After all, Oregon State went 32-13 in non-September games between 2006 and 2010.
Even with the team as young as it is, I figured there was a realistic chance they'd finish the season with a respectable four or five wins.
They'd turn it around to some degree. They'd beat somebody they weren't supposed to beat.
I wasn't ready to write the season off.
Now, I am.
It's not because of Oregon State's 2-6 record. It's not the fact that they looked as bad as they've looked all season in last week's 27-8 loss at the University of Utah.
Sure, the on-the-field struggles contribute to my doubts. But the final straw was this: The majority of OSU students have lost faith.

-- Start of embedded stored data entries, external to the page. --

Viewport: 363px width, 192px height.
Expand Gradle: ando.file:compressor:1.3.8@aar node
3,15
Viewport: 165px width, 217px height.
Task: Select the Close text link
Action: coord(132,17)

That, without question, is the nail in Riley's team's coffin.
As of 3 p.m. Thursday, 700 student tickets remained available for Saturday's contest against No. 4 Stanford.
The Cardinal, led by Heisman frontrunner Andrew Luck, have national title aspirations.
And they're 21.5-point favorites Saturday.
A winnable game for the Beavers? On paper, the answer is no.
But we've been here before, have we not?
In 2006, the No. 3 ranked University of Southern California—winners of 27 consecutive conference games—came to Corvallis and lost to an Oregon State team that had been beaten by Washington State University at home just three weeks earlier.
In 2008, the top-ranked Trojans fell to the 25-point underdog Beavers.
Oregon State has been down in the dumps before. But they've never lost the support of their fans—in particular, the student body.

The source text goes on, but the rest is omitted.